2015/09/17 | Par Claudette Carbonneau

L’auteure est la nouvelle présidente de OUI Québec

L’assemblée de fondation de la Table régionale des OUI QUEBEC de l’Outaouais qui s’est déroulée le 13 septembre 2015 est la première que je couvre comme présidente des OUI QUEBEC. Ce que j’y ai vu cet après-midi-là me convainc encore plus du caractère essentiel et de l’utilité du travail que nous faisons comme organisation citoyenne vouée à la promotion de l’indépendance. Surtout, la vitalité dont les gens ont fait preuve et leur ouverture à se renouveler, pour être toujours plus pertinents et plus efficaces, sont porteuses d’espoir.

Je voudrais partager avec vous la lecture que je fais de la conjoncture sur la question de l’indépendance du Québec. Sincèrement, je crois que nous entrons dans un nouveau cycle où la question de l’indépendance semble vouloir sortir d’une longue dormance pour s’imposer à nouveau dans l’arène public. J’en veux pour preuve un certain nombre d’évènements, qui mis ensemble, changent le paysage, mais nous imposent aussi de nouvelles exigences et de nouveaux défis.

D’abord, il y a eu destiNation, ce grand rassemblement citoyen des indépendantistes de toutes tendances et de toutes sensibilités, qui a réuni 1,000 personnes à l’instigation d’une modeste organisation citoyenne, le Conseil de la souveraineté.
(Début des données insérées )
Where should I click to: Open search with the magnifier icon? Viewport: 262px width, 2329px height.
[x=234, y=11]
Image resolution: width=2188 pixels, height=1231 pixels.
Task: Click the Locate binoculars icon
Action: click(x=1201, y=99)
Ce rassemblement s’est conclu sur des pistes d’orientations ambitieuses, qui ont été à la base de la transformation du Conseil de la souveraineté en une nouvelle organisation, celle des OUI QUEBEC. Ce changement n’avait rien de cosmétique : affirmation du caractère citoyen et non partisan de l’organisation, projet d’une fondation pour l’indépendance, volonté d’attirer dans nos rangs plusieurs organisations de la société civile de façon à élargir les appuis à l’indépendance, priorité accordée à la convergence entre tous les indépendantistes, développement de tables régionales pour rayonner partout au Québec, renouvellement du discours et de l’argumentaire indépendantiste, mobilisation et j’en passe.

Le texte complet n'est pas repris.